Tous ces objets évoluent ensemble et interagissent les uns avec les autres. Bien qu’ils soient tous sensibles à la gravité, y compris les photons, celle-ci n’est pas la seule interaction à jouer un rôle. Les photons et les électrons subissent majoritairement les effets de l’interaction électromagnétique : ils entrent sans cesse en collision et sont diffusés en permanence, échangeant énergie et quantité de mouvement. Les noyaux atomiques, étant plus massifs, subissent déjà un peu moins ces effets.

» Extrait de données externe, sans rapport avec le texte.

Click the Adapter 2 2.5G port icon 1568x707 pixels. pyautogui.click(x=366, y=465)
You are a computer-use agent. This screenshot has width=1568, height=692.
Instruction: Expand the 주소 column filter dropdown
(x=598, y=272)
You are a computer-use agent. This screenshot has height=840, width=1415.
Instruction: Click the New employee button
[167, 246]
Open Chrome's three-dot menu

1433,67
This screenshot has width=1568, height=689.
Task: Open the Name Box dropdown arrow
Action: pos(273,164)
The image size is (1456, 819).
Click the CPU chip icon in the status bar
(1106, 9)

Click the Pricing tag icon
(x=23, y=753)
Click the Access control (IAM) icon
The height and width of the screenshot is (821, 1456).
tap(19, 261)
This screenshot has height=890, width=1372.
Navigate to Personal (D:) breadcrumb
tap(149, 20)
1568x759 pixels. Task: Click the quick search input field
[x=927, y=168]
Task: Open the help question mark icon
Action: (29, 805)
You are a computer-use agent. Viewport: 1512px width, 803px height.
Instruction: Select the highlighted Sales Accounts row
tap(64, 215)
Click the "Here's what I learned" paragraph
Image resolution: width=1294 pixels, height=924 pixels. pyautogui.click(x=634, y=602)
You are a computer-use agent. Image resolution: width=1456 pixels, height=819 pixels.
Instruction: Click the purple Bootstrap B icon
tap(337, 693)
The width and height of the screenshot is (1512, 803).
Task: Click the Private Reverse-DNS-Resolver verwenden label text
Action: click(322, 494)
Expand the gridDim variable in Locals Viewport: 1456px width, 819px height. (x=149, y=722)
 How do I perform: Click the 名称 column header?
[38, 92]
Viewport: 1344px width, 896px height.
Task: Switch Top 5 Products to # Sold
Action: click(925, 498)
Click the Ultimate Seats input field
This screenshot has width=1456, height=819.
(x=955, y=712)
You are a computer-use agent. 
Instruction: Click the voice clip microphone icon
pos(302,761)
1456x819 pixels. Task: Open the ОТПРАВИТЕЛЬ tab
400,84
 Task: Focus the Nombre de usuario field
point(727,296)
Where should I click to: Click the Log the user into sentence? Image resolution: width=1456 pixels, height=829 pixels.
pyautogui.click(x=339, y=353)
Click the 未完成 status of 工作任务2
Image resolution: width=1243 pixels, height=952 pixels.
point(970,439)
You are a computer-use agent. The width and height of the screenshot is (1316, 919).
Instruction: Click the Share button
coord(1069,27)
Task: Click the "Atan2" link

Les neutrinos, quant à eux, ne sont sensibles qu’à la gravité et l’interaction faible, rendant les collisions avec d’autres particules extrêmement peu fréquentes. Mais en matière de liberté, c’est la matière noire la grande gagnante. Celle-ci n’interagissant que par l’intermédiaire de la gravité, elle n’est impliquée dans aucune collision, et peut seulement attirer, et être attirée, par la matière baryonique.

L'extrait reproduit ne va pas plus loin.